At the other end of the spectrum are those who have essentially no training. What they have is a philosophy, or just a narrative. They have a story to sell, and they are free to make it up as they go along. That is alternative medicine in general – they’re really just making it up, which is a lot easier than careful scientific validation.

One of the disturbing trends in recent decades has been the increased tolerance for essentially practicing medicine without a license. States are just less willing to prosecute this. Also, the definition of “practicing medicine” is a bit flexible, allowing an increasing number of practices to occur without qualifying as “practicing medicine.”

A recent Florida case shows the extremes to which this trend has gone, and how far you have to go to get law enforcement interested in actually enforcing the law and protecting the public.

Florida resident 18-year-old Malachi A. Love-Robinson was recently arrested for practicing medicine without a license. He has no medical training. He has a certificate that he obtained through the mail from the American Association of Drugless Practitioners, after “reviewing copies of degrees and diplomas sent by mail.” No training or testing was required. He also claims to have a PhD from an undisclosed Christian university in an undisclosed discipline.

Love-Robinson was targeted by a sting operation after a public tip:

He said that the undercover agent who posed as a patient came in complaining of an itchy throat. Mr. Love-Robinson took her weight, checked her breathing and checked her temperature, then recommended she visit a local pharmacy for allergy medication.

“There were no scripts given,” he said, “no medical advice given.”

Taking a history, doing an exam, diagnosing allergy, and recommending allergy medication (even if over-the-counter) is practicing medicine.

He also said in his defense:

“I’m not trying to hurt people,” he said. “I’m just a young black guy who opened up a practice who is trying to do some good in the community. If that is a negative thing, we have a lot more work to do in the community than to single out me.”

and

“I value my practice skills which include great communication skills as well as timely and prompt care,” his biography on Healthgrades said. “I am a strong believer that patients in general are the strongest medical tools there is.”

So he’s a people person. That’s a substitute for 7 or more years of medical education. These excuses are representative of alternative medicine generally. They are just trying to help people. They have skills. Why are we bothering them?

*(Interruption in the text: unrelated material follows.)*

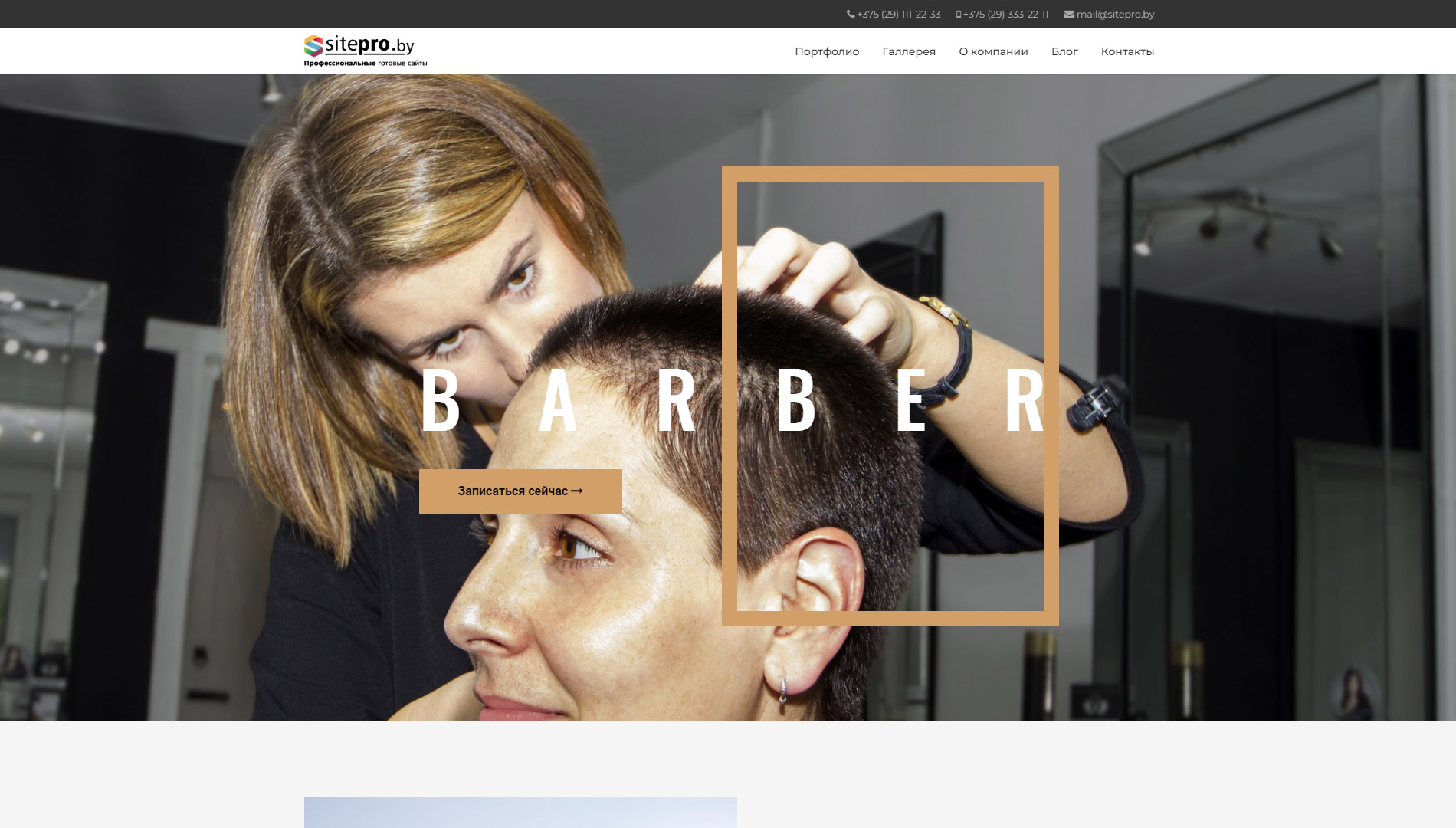Click the arrow icon in the booking button
The width and height of the screenshot is (1456, 828).
click(577, 491)
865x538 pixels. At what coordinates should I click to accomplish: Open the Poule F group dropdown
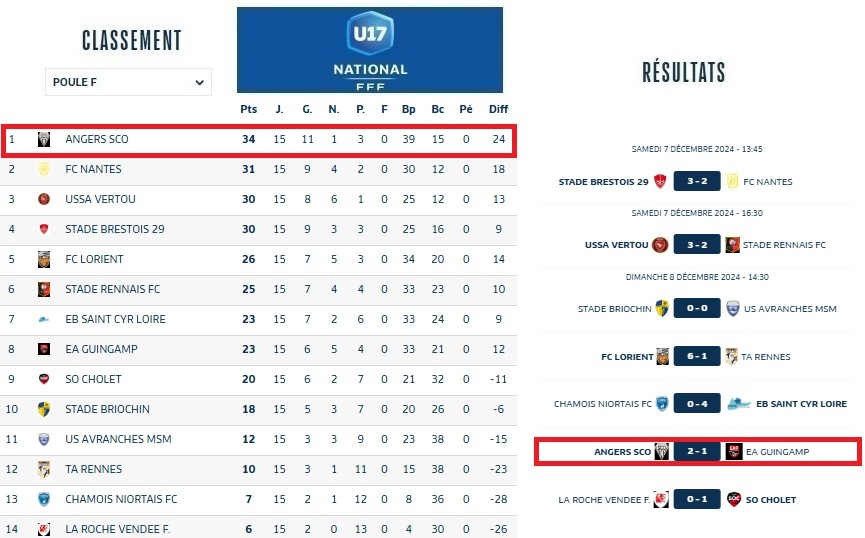point(127,82)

Mr. Rosenthal, who issued the dubious certificate, is quoted as saying:

“We tell them that all they can do is consult and educate.”

And there is vagueness of what constitutes “practicing medicine” that alternative practitioners are successfully exploiting. “Consulting” is actually something that physicians do. You have a problem, you consult a physician. Part of that consultation is getting information from you (history and exam). Most of what we do is then educate the patient about their problem and what to do about it.

Real doctors can also order diagnostic tests, prescribe medication, and perform or refer for procedures. Alternative practitioners, however, can prescribe homeopathy, and perform acupuncture, cupping, manipulation, oxygen therapy – a long and growing list of dubious treatments and procedures. They now even have their quack labs to perform dubious diagnostic tests to confirm their bogus diagnoses.

All of this is somehow not “practicing medicine.”

It is practicing medicine. It’s practicing fake medicine based on pseudoscience and philosophy, without the burden of having to validate practice with actual scientific evidence, and without the burden of having to prove valid expertise. They get to just make it up as they go along, and optimize their practice for marketing and profit.

Reading the accounts it seems to me that the reason Love-Robinson was busted was because he was 18. That was apparently part of the original tip – an 18 year old was passing themselves off as a 25 year old. It is highly likely that when Love-Robinson gets a little older, he will be able to ply his alternative trade unmolested by pesky laws designed to protect the public by ensuring anyone passing themselves off as a medical practitioner has actual knowledge, skill, competence, and professionalism.